Directions for this task
Return each of the rows below word for word, omitting the pictures.

Task material
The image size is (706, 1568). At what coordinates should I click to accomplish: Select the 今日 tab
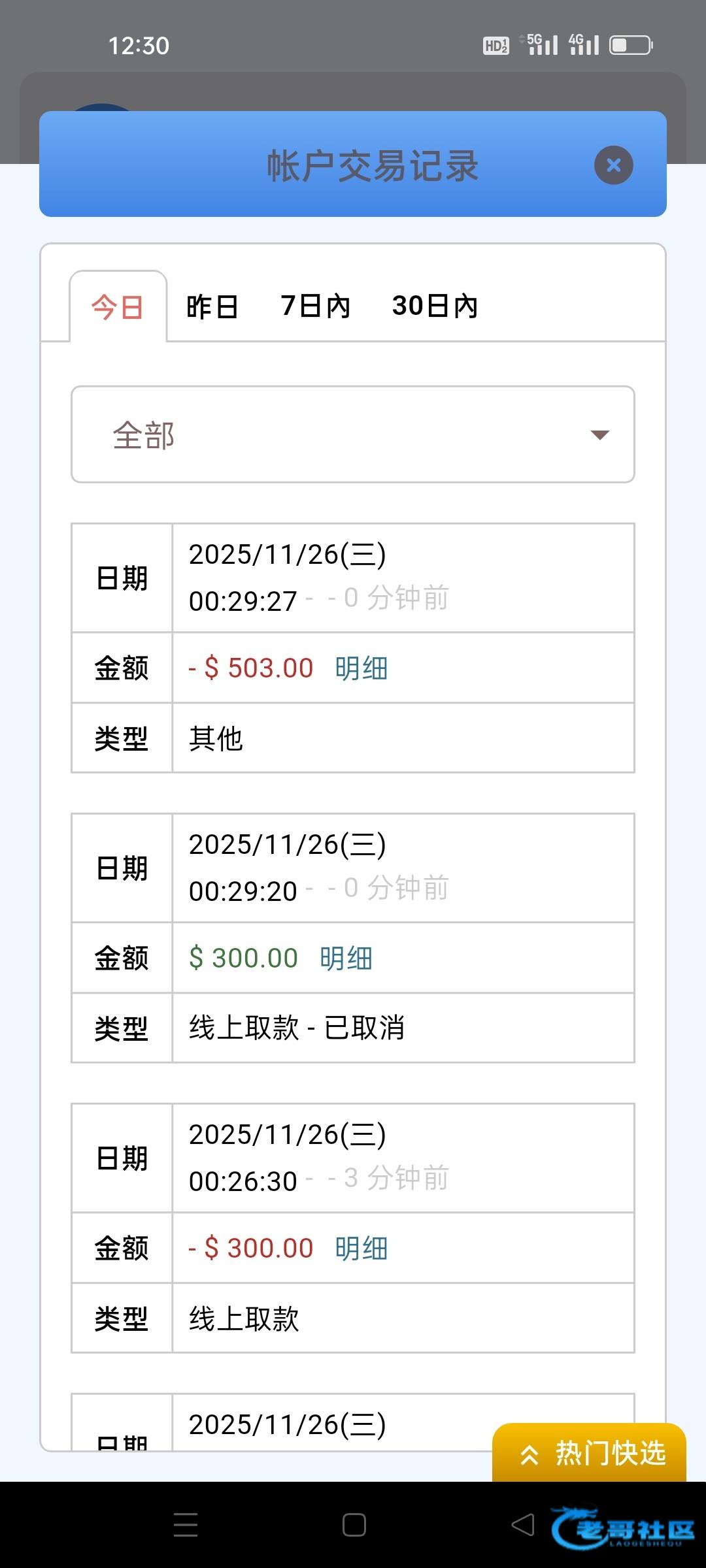click(x=118, y=306)
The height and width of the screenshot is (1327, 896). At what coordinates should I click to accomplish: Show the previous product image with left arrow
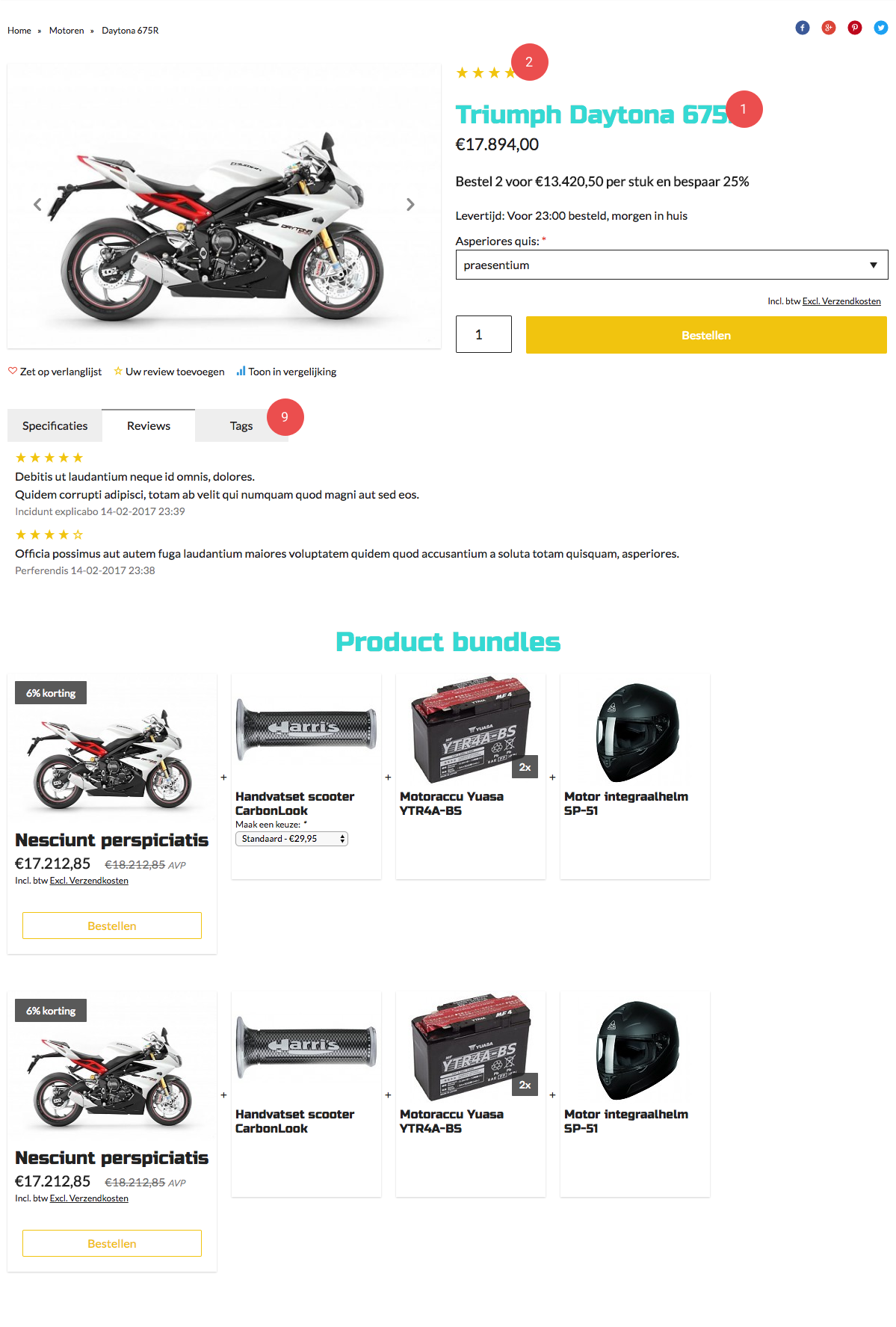click(x=37, y=204)
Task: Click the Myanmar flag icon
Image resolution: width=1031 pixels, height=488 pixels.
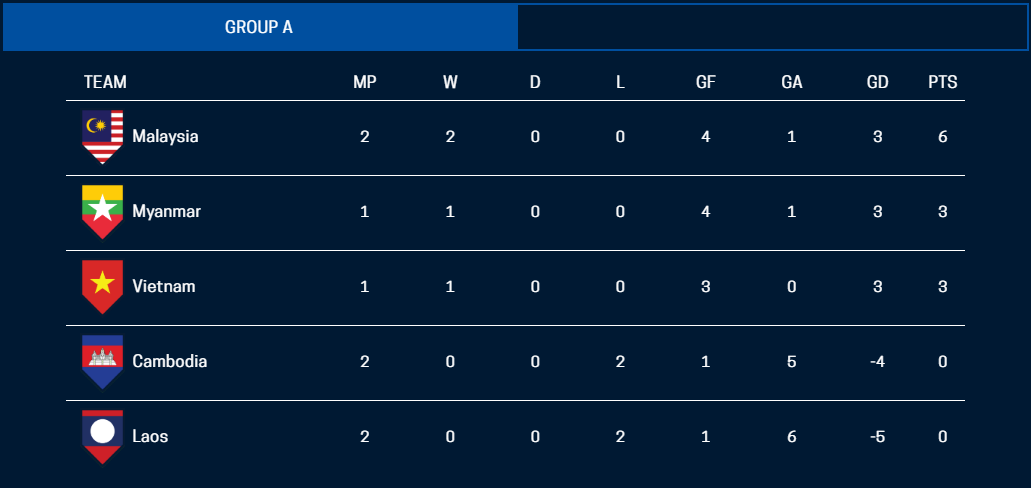Action: point(102,212)
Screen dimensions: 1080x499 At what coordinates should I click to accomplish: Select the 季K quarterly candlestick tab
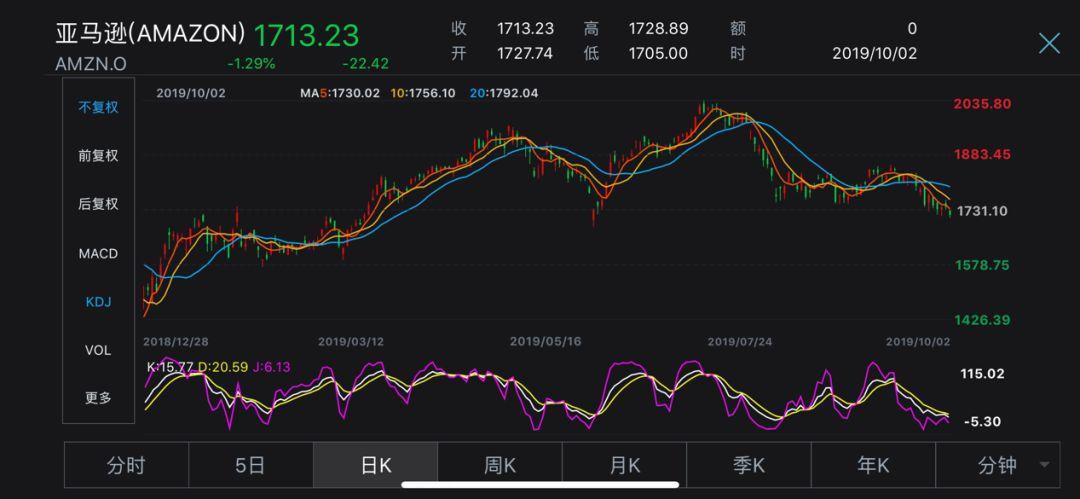click(x=748, y=465)
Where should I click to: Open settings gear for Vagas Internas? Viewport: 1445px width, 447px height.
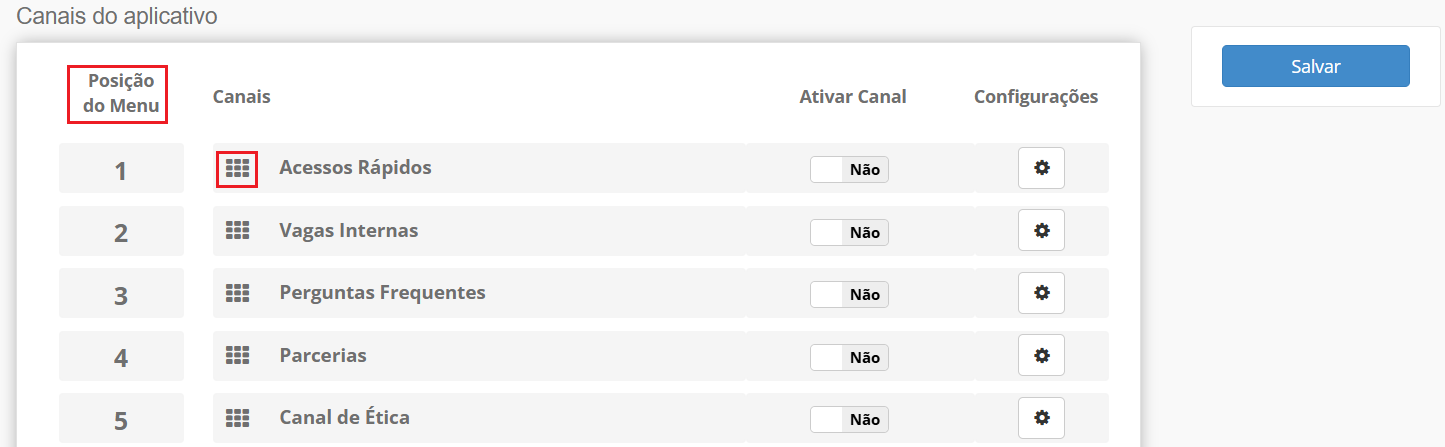tap(1041, 231)
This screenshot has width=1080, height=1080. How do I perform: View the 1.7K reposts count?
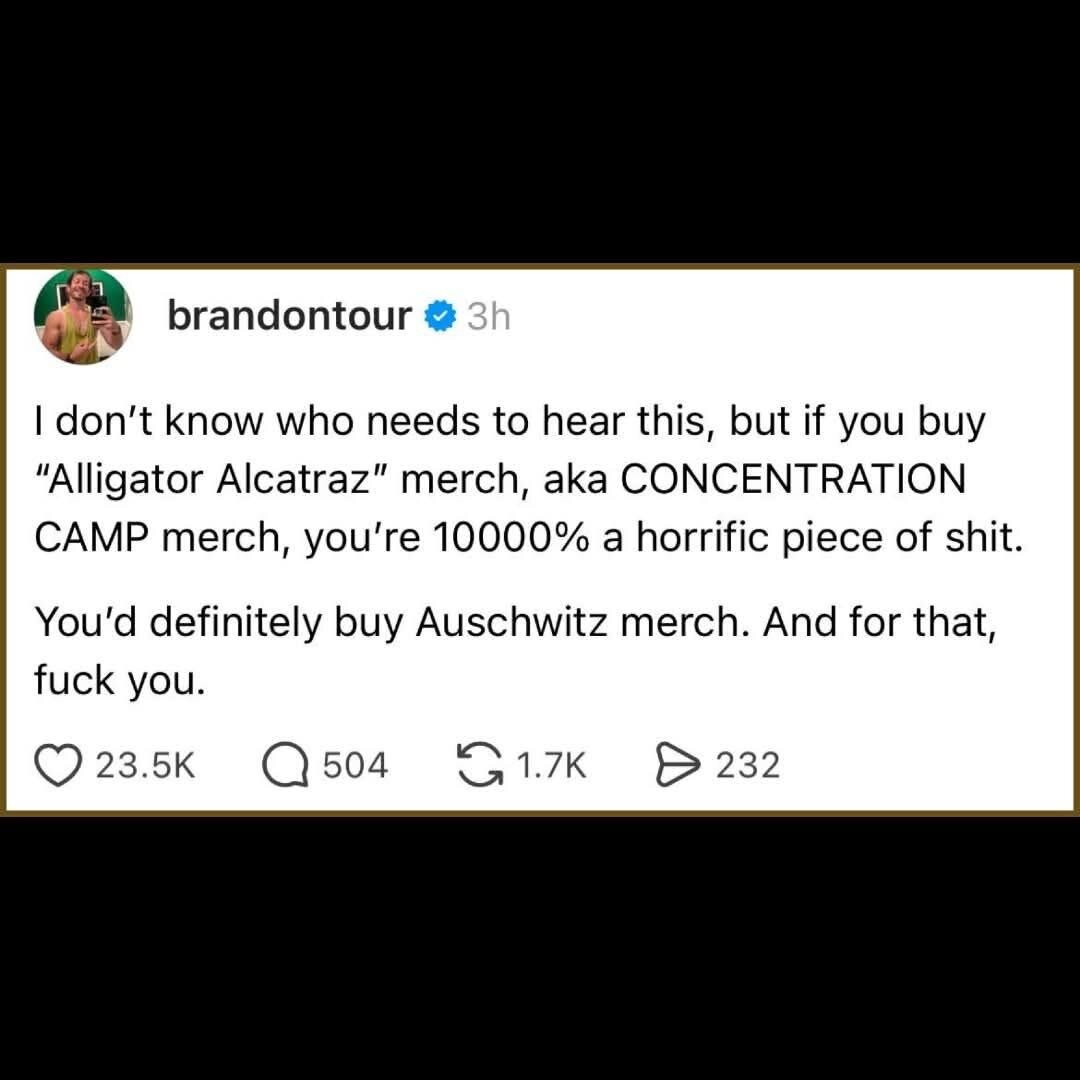coord(551,765)
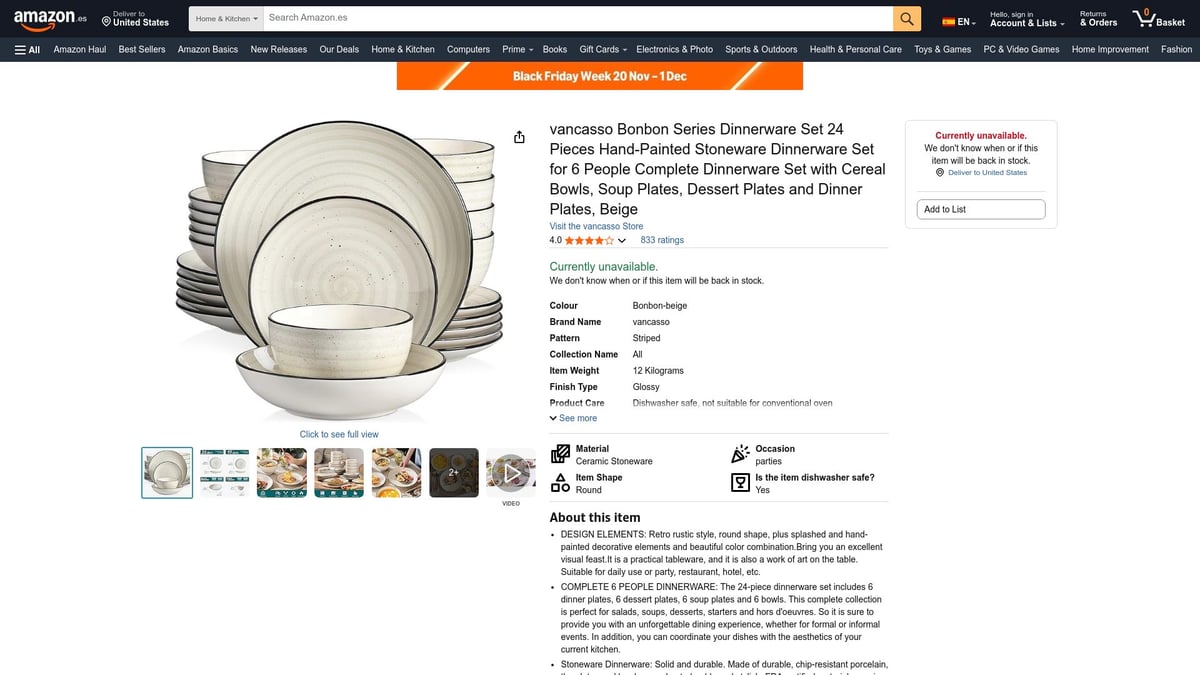Click the share icon beside product image
Image resolution: width=1200 pixels, height=675 pixels.
pos(519,137)
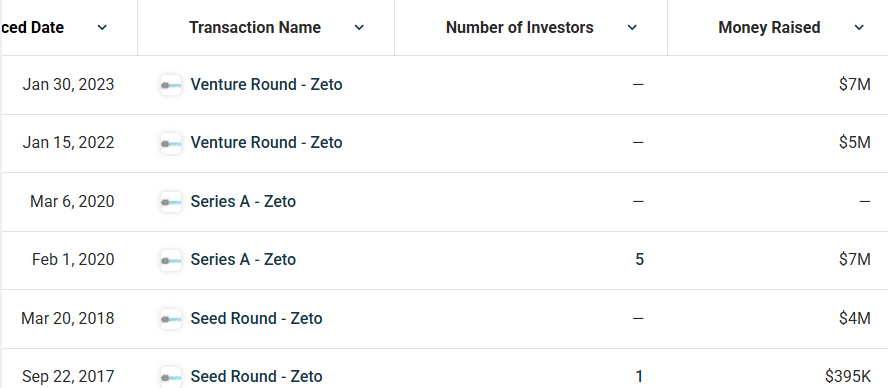The width and height of the screenshot is (888, 388).
Task: Open the Zeto logo in the Mar 20, 2018 row
Action: [x=171, y=319]
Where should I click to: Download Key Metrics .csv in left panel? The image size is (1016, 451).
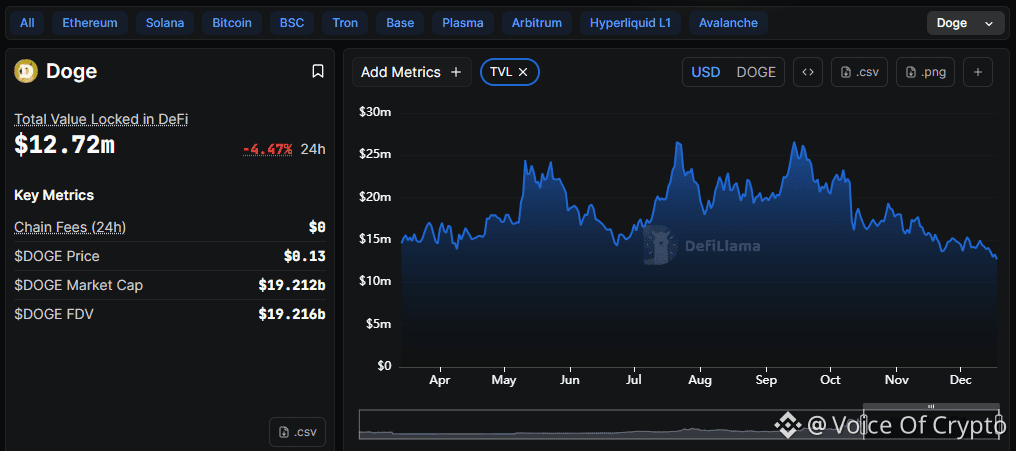point(298,432)
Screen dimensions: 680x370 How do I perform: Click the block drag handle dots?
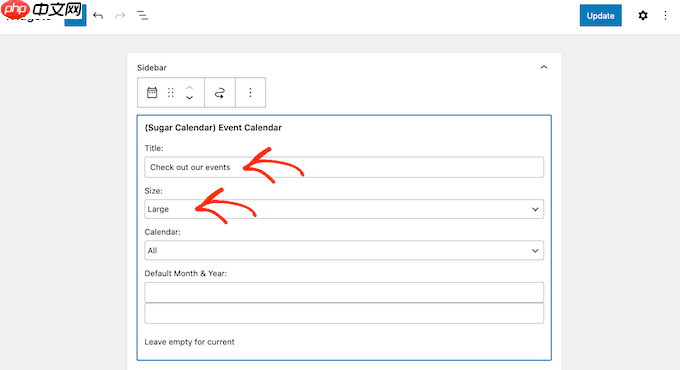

Written answer
The image size is (706, 1568). At what coordinates should I click to accomplish: Select the 今日 tab
click(x=118, y=306)
The height and width of the screenshot is (1327, 896). At what coordinates should I click to accomplish: Show the previous product image with left arrow
click(x=37, y=204)
Task: Click the Myanmar flag icon
Image resolution: width=1031 pixels, height=488 pixels.
Action: point(102,212)
Screen dimensions: 1080x499 At what coordinates should I click to accomplish: Select the 季K quarterly candlestick tab
click(x=748, y=465)
Where should I click to: Open settings gear for Vagas Internas? Viewport: 1445px width, 447px height.
tap(1041, 231)
This screenshot has width=1080, height=1080. How do I perform: View the 1.7K reposts count?
coord(551,765)
Click the share icon beside product image
Image resolution: width=1200 pixels, height=675 pixels.
pos(519,137)
The width and height of the screenshot is (888, 388).
Task: Open the Zeto logo in the Mar 20, 2018 row
Action: [x=171, y=319]
Where should I click to: Download Key Metrics .csv in left panel? The image size is (1016, 451).
point(298,432)
Screen dimensions: 680x370 How do I perform: Click the block drag handle dots?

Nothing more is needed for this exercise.